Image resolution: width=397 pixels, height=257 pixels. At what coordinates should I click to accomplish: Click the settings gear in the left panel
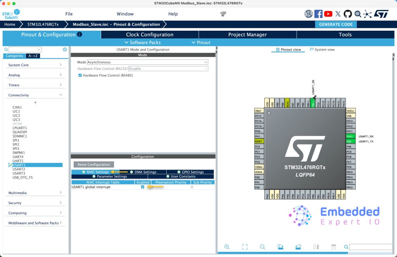(x=65, y=50)
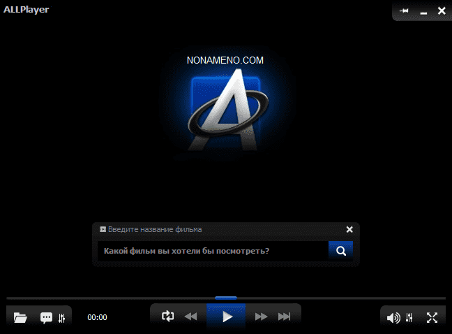The width and height of the screenshot is (452, 334).
Task: Enter fullscreen mode
Action: coord(432,318)
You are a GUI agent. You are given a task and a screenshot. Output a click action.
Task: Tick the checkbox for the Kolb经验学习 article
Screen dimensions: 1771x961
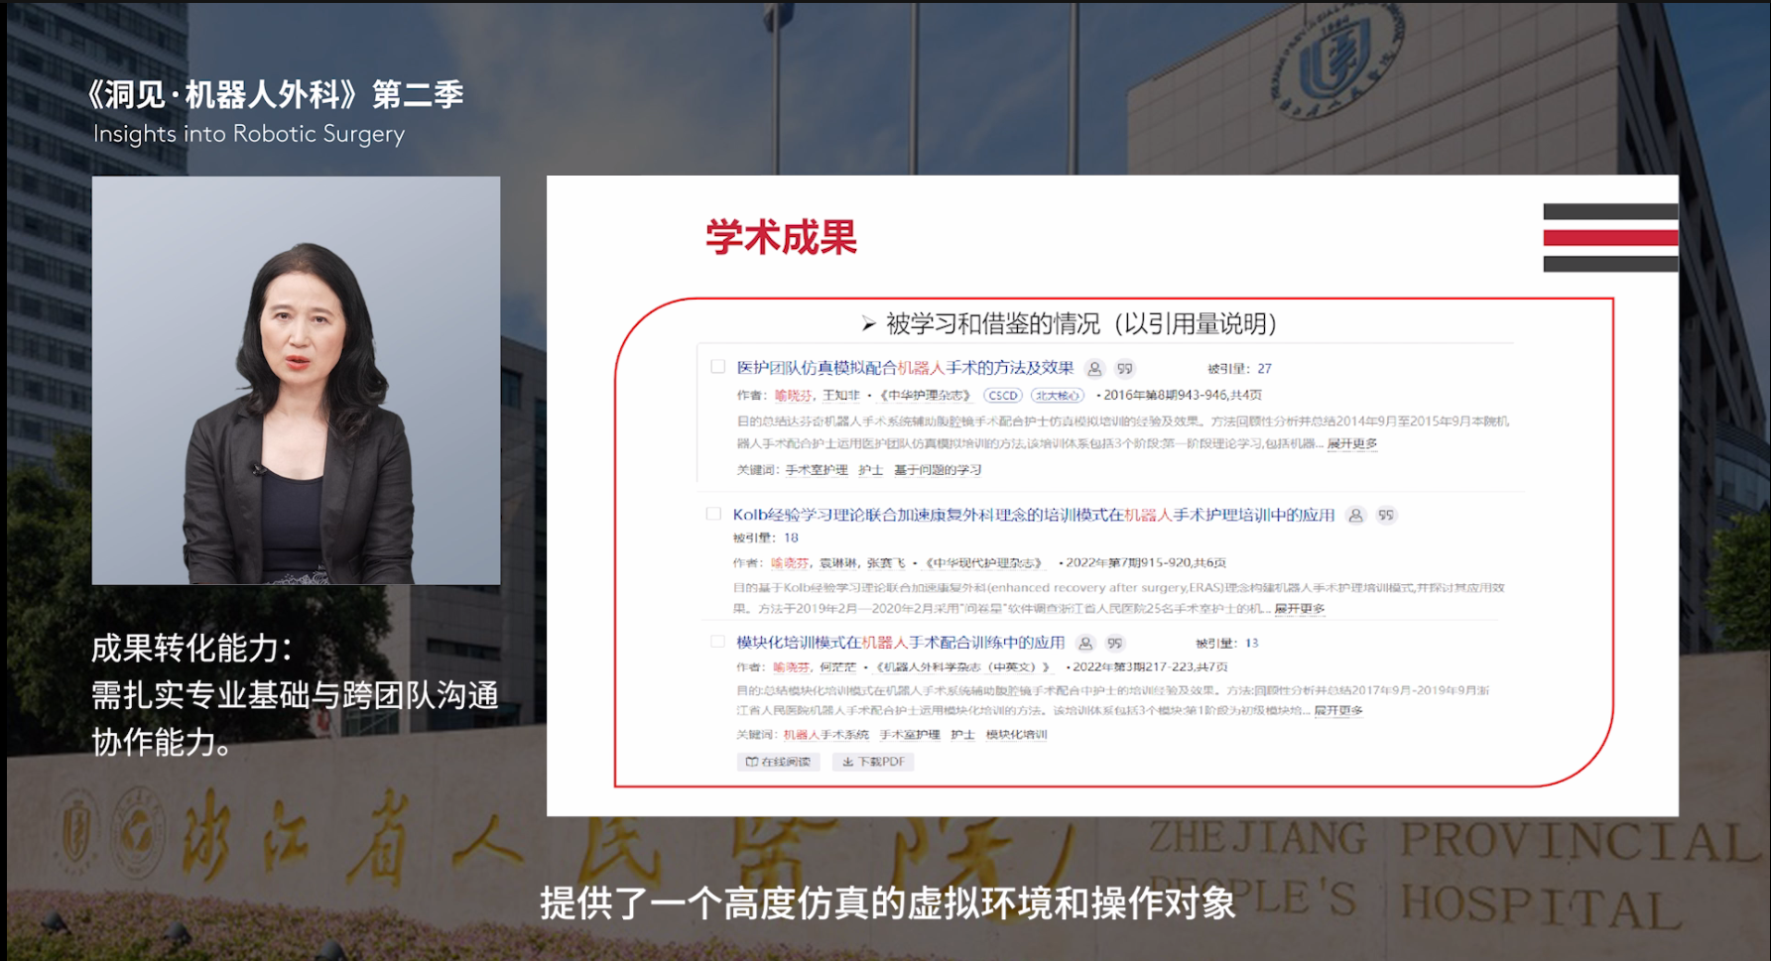pos(713,514)
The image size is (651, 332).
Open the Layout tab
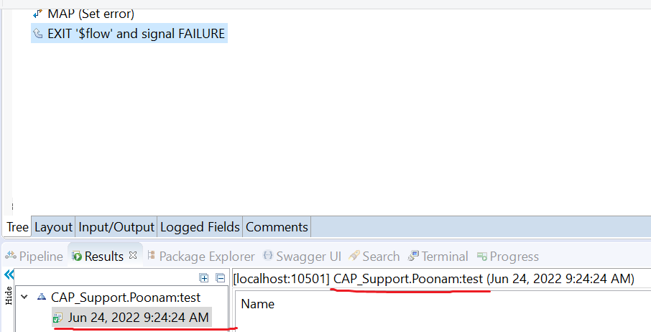pos(54,227)
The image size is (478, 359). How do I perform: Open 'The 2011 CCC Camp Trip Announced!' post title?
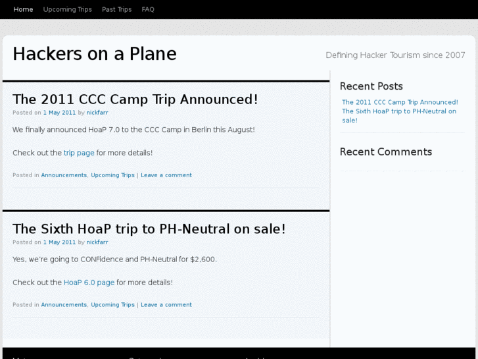[x=135, y=99]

Ziel der Übung: Addiere 72 zu jeder Zahl in den Koordinaten der Antworten. Gib dann die Zeilen von der Zeile mit „The image size is (651, 332).“ bis einschließlich der letzten Zeile vollständig wieder, ohne die Bilder.

Erwartete Antwort:
The image size is (651, 332).
Open the Layout tab
pos(126,299)
The image size is (478, 359). How do I perform: Open 'The 2011 CCC Camp Trip Announced!' post title?
[x=207, y=171]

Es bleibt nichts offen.